• Task to complete:
Copy the part of the Transformers cartoons piece below verbatim, starting at "Did the 1980s" and ending at "Bay’s hideous desecration.".

• Document excerpt:
Did the 1980s cartoons rock or did they suck major league? Maybe Michael Bay didn’t kill the franchise.

I’m beginning to doubt the original Transformers were as good as I first thought.

A few years ago, my friend’s fiancee declared she’d never watched the original Transformers, and would never watch them. She felt that Michael Bay’s sucky Transformers served as a good reconstruction of the original source material. After flipping her the bird, upsetting the dining room table, and threatening to defecate on their wedding’s dance floor, she agreed to watch the original 1980s series to understand the show’s utter difference from Michael Bay’s hideous desecration.

Unfortunately, after forcing her to watch the second episode of the first season, I realized she was right. The entire show consisted of explosions, chase scenes, stocky dialogue, clunky cartooning, and thinly veiled reasons for Transformer transformations. I was horrified. I remembered the beauty of the 1986 Transformers movie my friends and I re-watched in college. I felt ashamed wondering if I mis-remembered its awesomeness.

• Collected data:
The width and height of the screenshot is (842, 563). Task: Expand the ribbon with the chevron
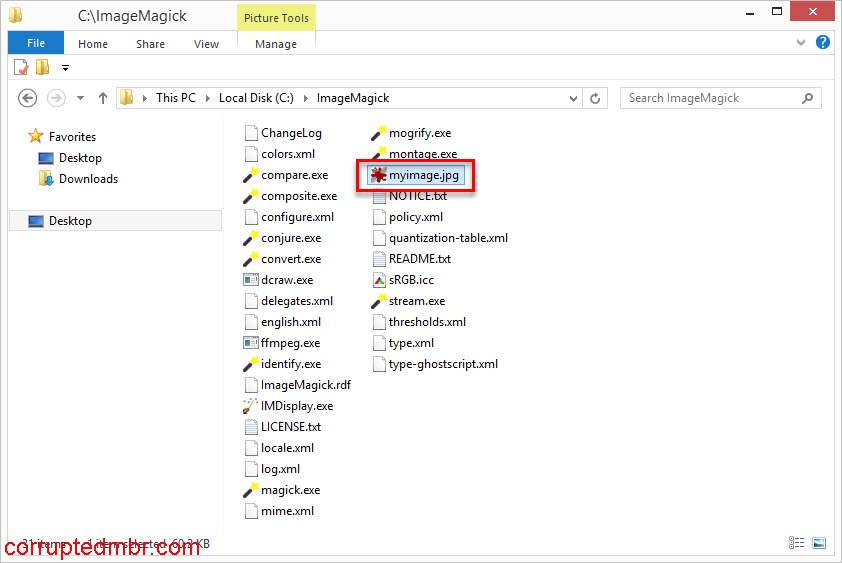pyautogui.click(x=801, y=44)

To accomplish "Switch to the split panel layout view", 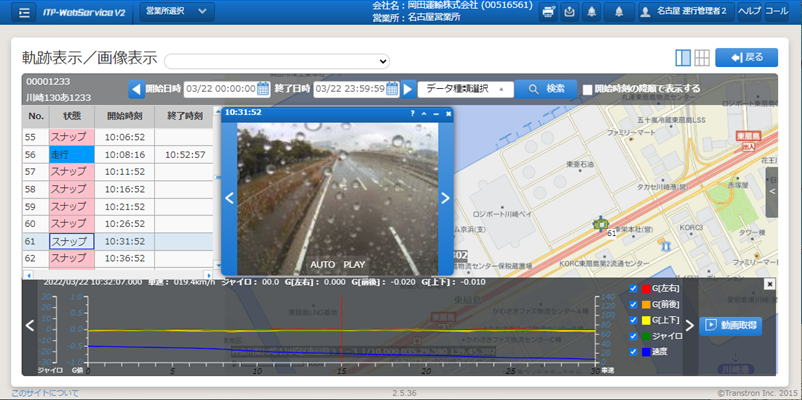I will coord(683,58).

• Complete response:
Did the 1980s cartoons rock or did they suck major league? Maybe Michael Bay didn’t kill the franchise.

I’m beginning to doubt the original Transformers were as good as I first thought.

A few years ago, my friend’s fiancee declared she’d never watched the original Transformers, and would never watch them. She felt that Michael Bay’s sucky Transformers served as a good reconstruction of the original source material. After flipping her the bird, upsetting the dining room table, and threatening to defecate on their wedding’s dance floor, she agreed to watch the original 1980s series to understand the show’s utter difference from Michael Bay’s hideous desecration.